— SHORT TASK —
In the records, starting with the line that contains "Given: Click serial number 99370861" and going on through the line that contains "Looking at the screenshot, I should [x=417, y=307].", substitute "File Explorer" for "Task Manager" and leave everything else unchanged. Give back only those lines.

────────────────────

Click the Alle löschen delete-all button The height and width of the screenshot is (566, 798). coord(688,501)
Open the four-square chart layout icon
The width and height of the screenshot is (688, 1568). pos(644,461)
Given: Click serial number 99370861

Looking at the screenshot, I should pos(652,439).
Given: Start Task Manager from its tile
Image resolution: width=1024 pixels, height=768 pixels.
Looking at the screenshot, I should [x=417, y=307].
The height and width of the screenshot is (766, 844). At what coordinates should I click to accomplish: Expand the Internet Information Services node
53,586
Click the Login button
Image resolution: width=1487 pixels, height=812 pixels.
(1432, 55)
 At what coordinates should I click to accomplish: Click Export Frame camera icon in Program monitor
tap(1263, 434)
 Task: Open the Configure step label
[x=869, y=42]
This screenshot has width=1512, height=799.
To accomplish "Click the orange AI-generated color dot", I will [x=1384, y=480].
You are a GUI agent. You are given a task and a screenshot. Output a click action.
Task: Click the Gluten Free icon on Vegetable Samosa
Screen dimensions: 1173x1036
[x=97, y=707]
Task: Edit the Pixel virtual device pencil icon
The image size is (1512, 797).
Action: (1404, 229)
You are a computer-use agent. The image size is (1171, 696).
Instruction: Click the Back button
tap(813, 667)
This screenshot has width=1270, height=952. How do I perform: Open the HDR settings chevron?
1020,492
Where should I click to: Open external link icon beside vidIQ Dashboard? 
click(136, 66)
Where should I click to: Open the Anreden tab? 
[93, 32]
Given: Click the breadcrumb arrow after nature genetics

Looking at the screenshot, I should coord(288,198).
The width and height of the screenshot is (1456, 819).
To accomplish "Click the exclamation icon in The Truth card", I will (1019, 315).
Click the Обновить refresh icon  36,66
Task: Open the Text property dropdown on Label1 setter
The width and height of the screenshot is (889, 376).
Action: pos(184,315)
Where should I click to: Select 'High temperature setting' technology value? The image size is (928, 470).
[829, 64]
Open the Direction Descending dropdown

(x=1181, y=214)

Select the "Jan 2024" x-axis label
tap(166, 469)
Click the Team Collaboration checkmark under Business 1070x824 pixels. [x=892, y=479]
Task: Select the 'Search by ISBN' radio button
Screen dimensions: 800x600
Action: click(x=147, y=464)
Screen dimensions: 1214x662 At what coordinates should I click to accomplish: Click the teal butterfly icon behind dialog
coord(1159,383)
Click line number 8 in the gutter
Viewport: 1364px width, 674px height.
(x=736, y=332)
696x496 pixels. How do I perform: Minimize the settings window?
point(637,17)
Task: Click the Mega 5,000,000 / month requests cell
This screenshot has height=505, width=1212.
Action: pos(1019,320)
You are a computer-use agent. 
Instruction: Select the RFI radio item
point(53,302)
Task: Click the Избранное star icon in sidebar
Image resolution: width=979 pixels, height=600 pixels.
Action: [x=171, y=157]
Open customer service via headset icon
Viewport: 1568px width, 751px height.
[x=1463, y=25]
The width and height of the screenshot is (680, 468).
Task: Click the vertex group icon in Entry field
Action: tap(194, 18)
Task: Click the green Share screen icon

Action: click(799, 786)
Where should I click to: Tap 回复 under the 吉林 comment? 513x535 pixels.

────────────────────

— RESPONSE BELOW —
Given: Click serial number 99370861

Looking at the screenshot, I should pos(652,439).
Given: Start File Explorer from its tile
Image resolution: width=1024 pixels, height=768 pixels.
Looking at the screenshot, I should [x=417, y=307].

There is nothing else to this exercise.